## Directions
Present the lines of the data below as a numbered list, starting at the line containing "Switch to the Wired filter tab" and ending at the line containing "Action: pyautogui.click(x=93, y=64)", with blank lines omitted. Leave the pictures out of your answer.

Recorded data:
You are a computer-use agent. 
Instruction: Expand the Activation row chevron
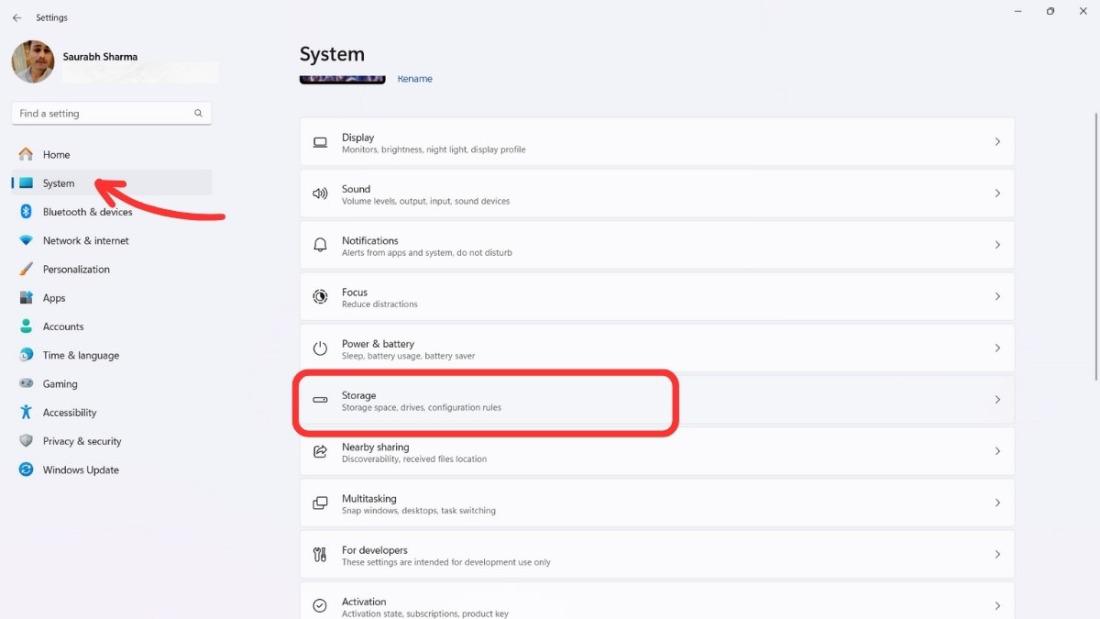(997, 605)
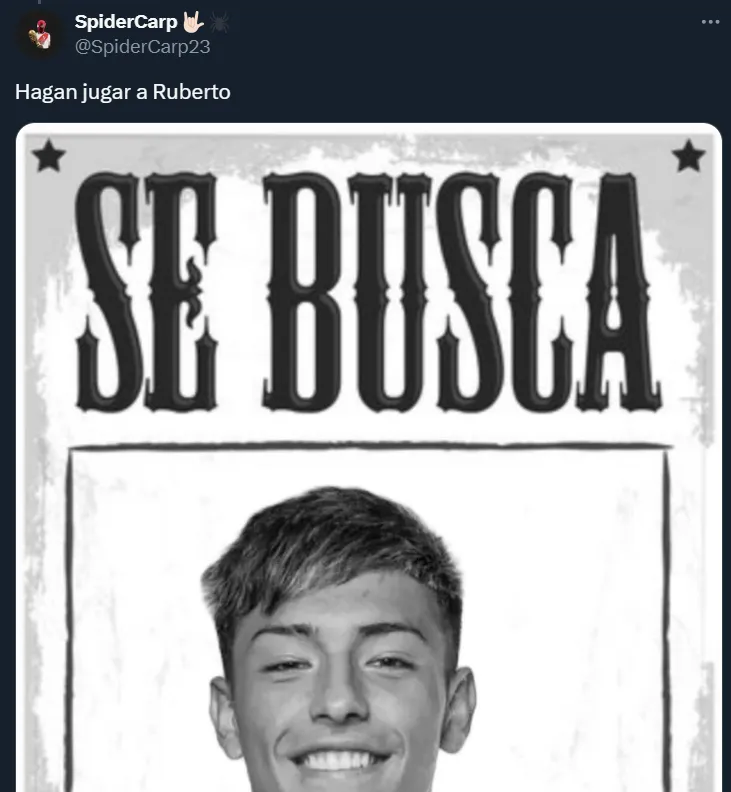This screenshot has height=792, width=731.
Task: Click the rock-hand emoji beside SpiderCarp
Action: coord(192,22)
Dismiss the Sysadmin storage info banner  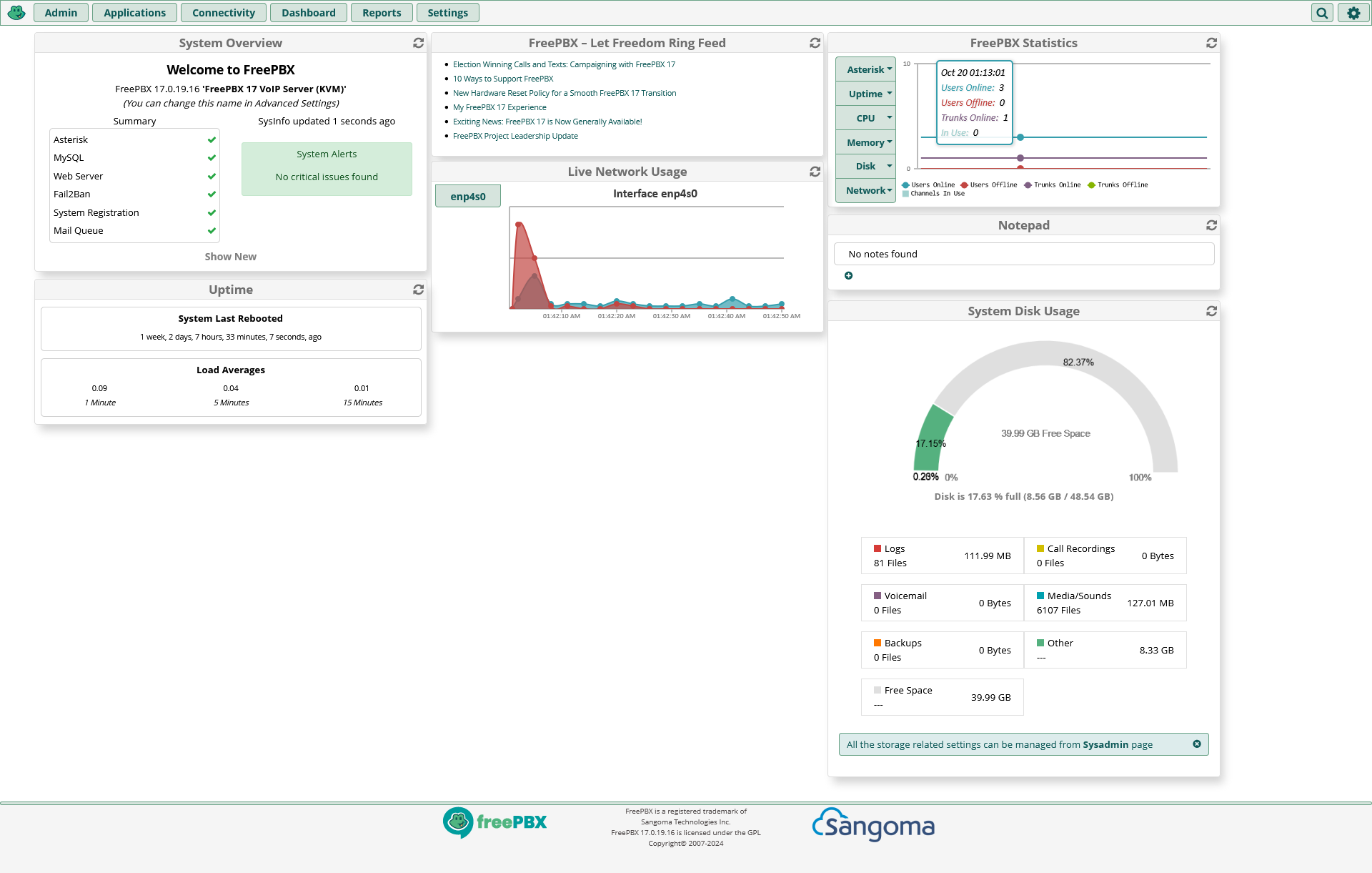(x=1197, y=744)
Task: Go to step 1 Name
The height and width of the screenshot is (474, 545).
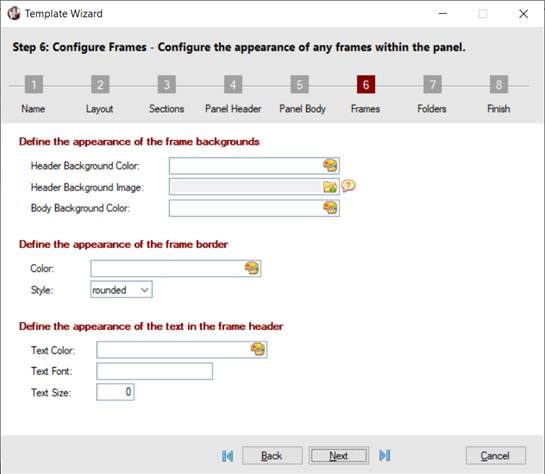Action: [x=34, y=84]
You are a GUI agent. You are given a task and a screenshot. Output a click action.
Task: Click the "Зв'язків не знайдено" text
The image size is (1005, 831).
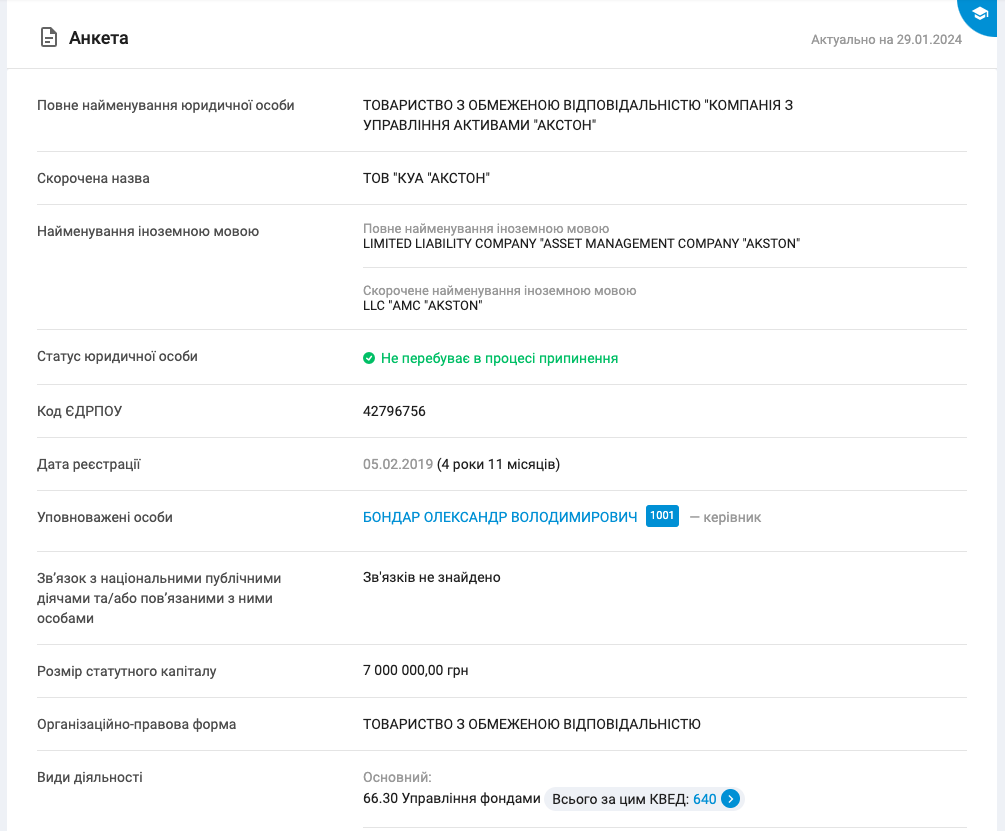(431, 577)
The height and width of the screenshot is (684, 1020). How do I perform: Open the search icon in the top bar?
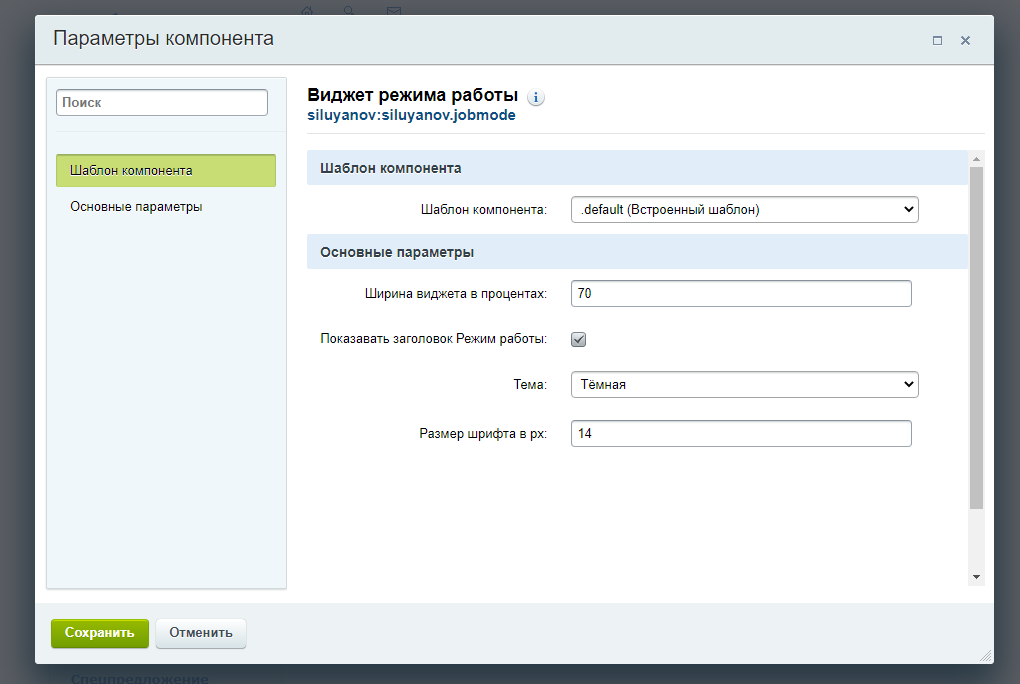pos(347,11)
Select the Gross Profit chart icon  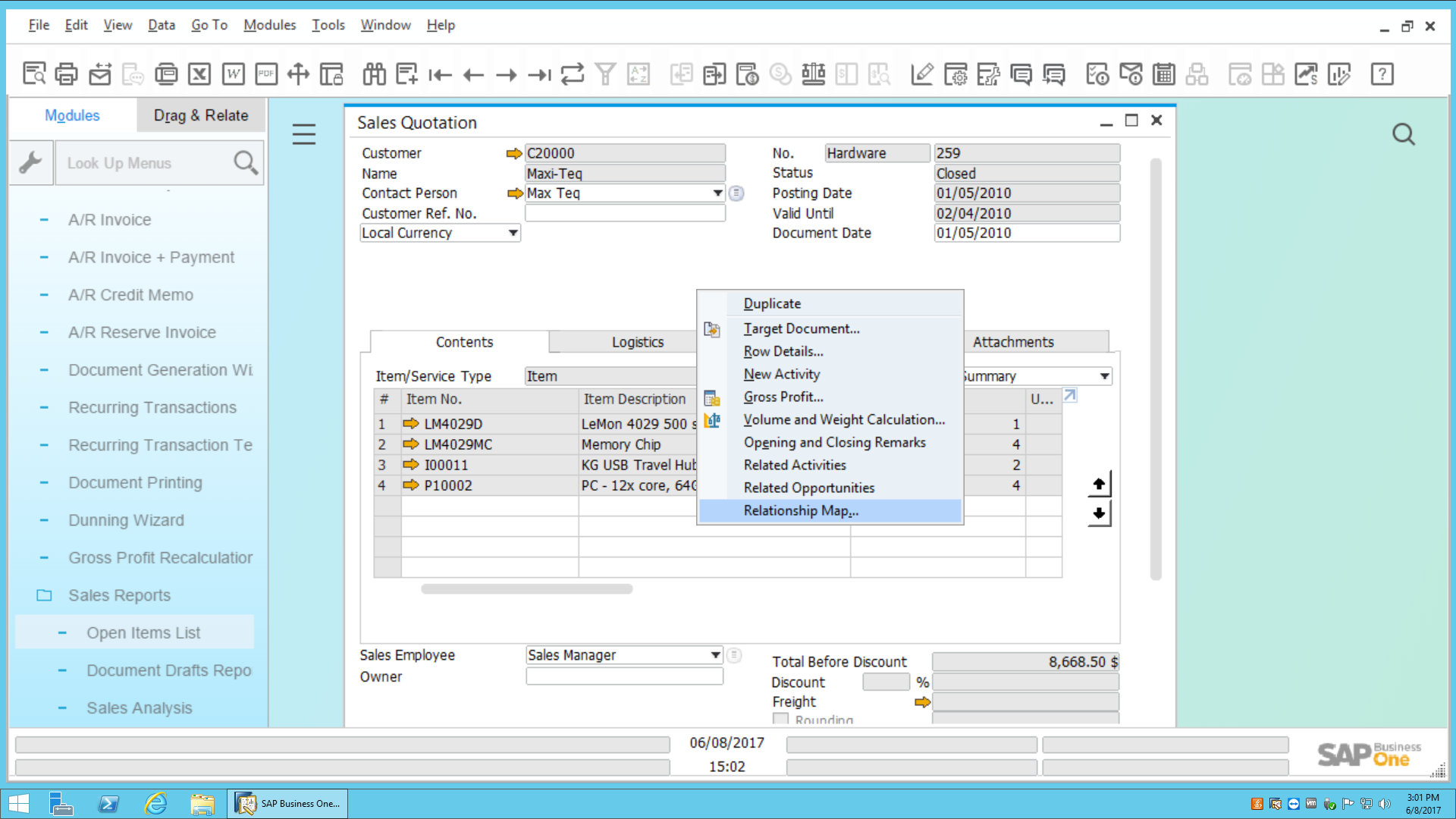pos(712,397)
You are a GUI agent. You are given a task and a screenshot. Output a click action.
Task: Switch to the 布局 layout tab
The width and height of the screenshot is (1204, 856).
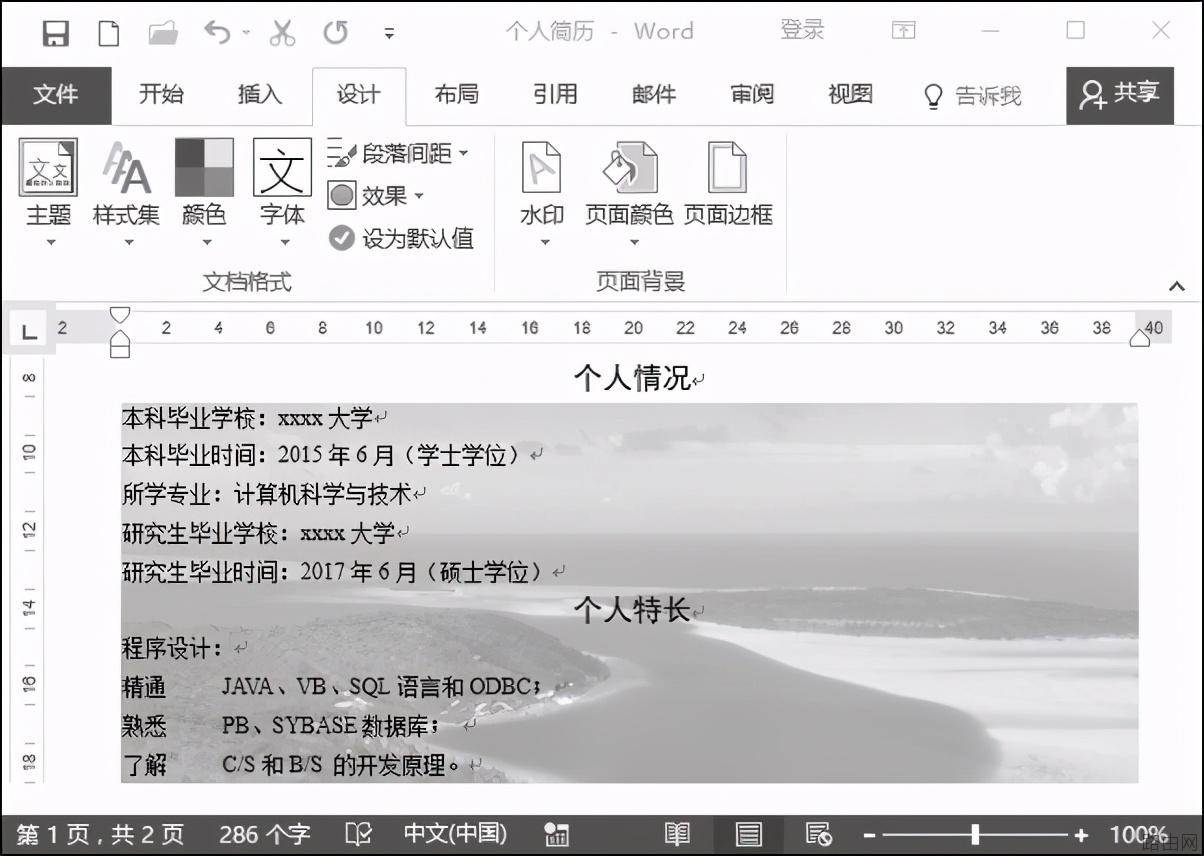tap(456, 95)
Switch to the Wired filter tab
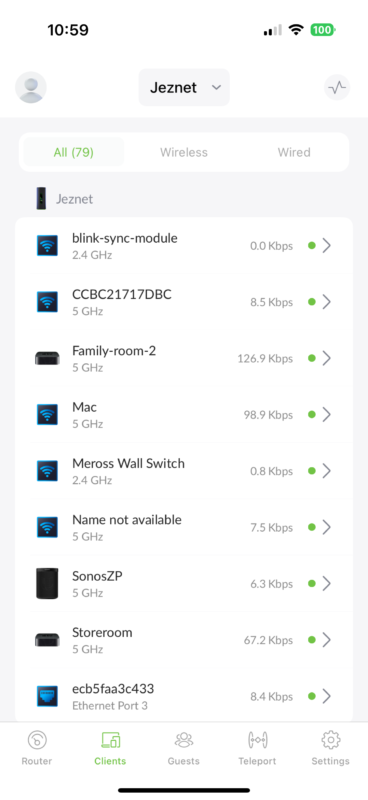Screen dimensions: 368x800 coord(294,152)
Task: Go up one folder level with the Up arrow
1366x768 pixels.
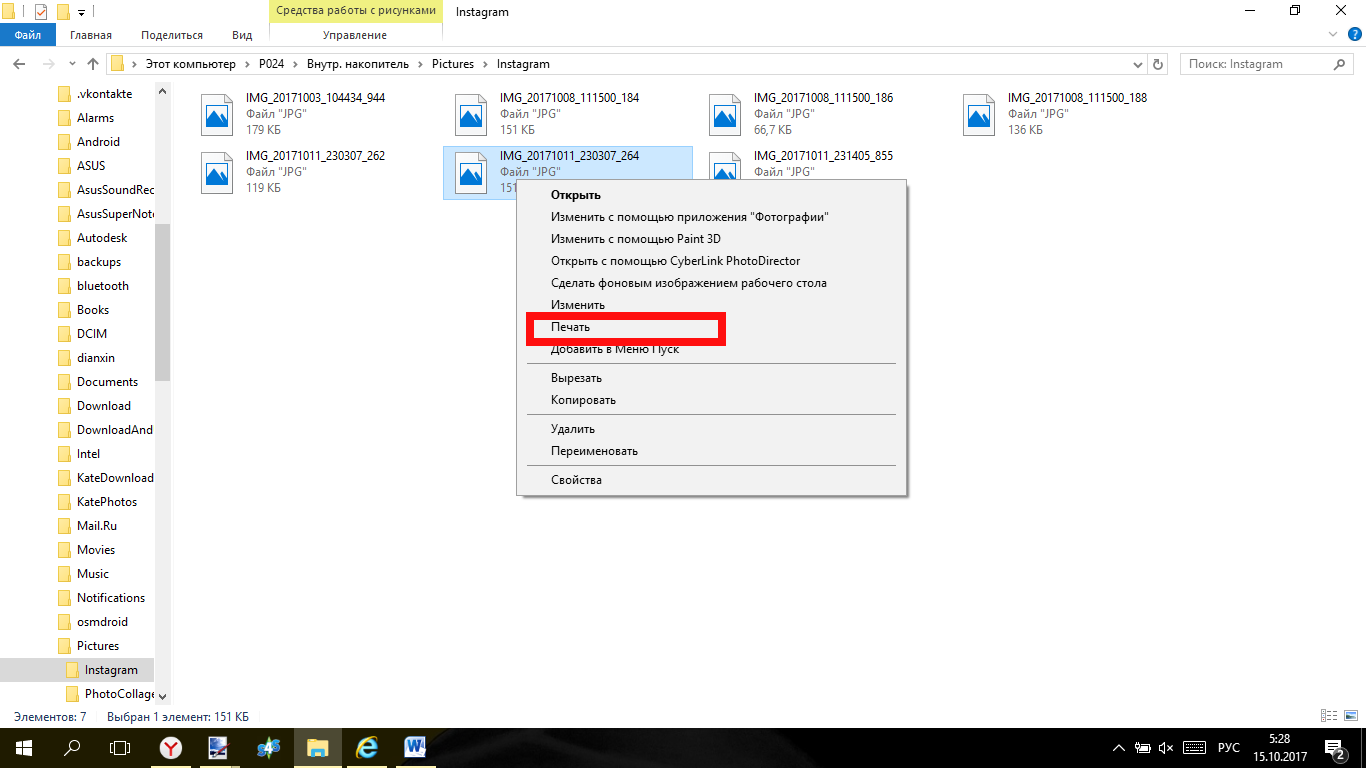Action: pyautogui.click(x=93, y=64)
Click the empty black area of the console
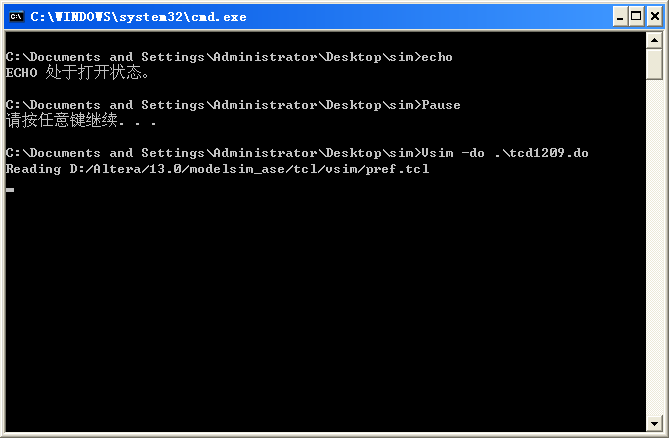Viewport: 669px width, 438px height. (324, 307)
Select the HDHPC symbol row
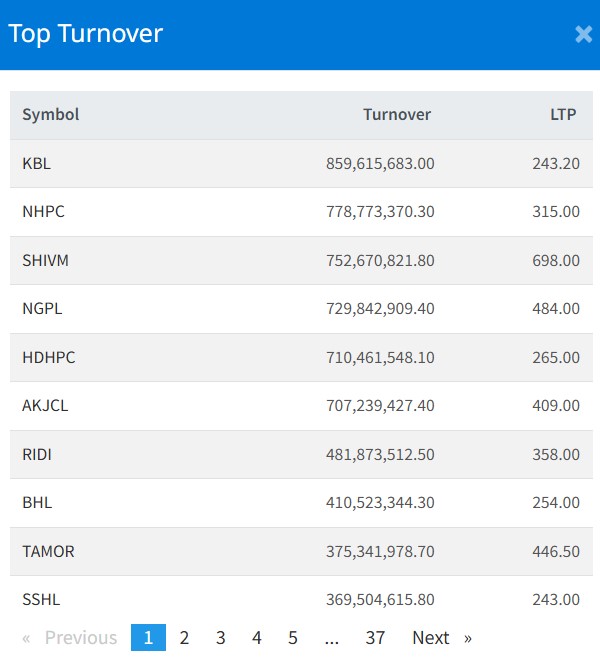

## Task solution
1. Switch to the Wired filter tab
2. Screen dimensions: 368x800 coord(294,152)
3. Task: Go up one folder level with the Up arrow
4. 1366x768 pixels.
5. Action: pyautogui.click(x=93, y=64)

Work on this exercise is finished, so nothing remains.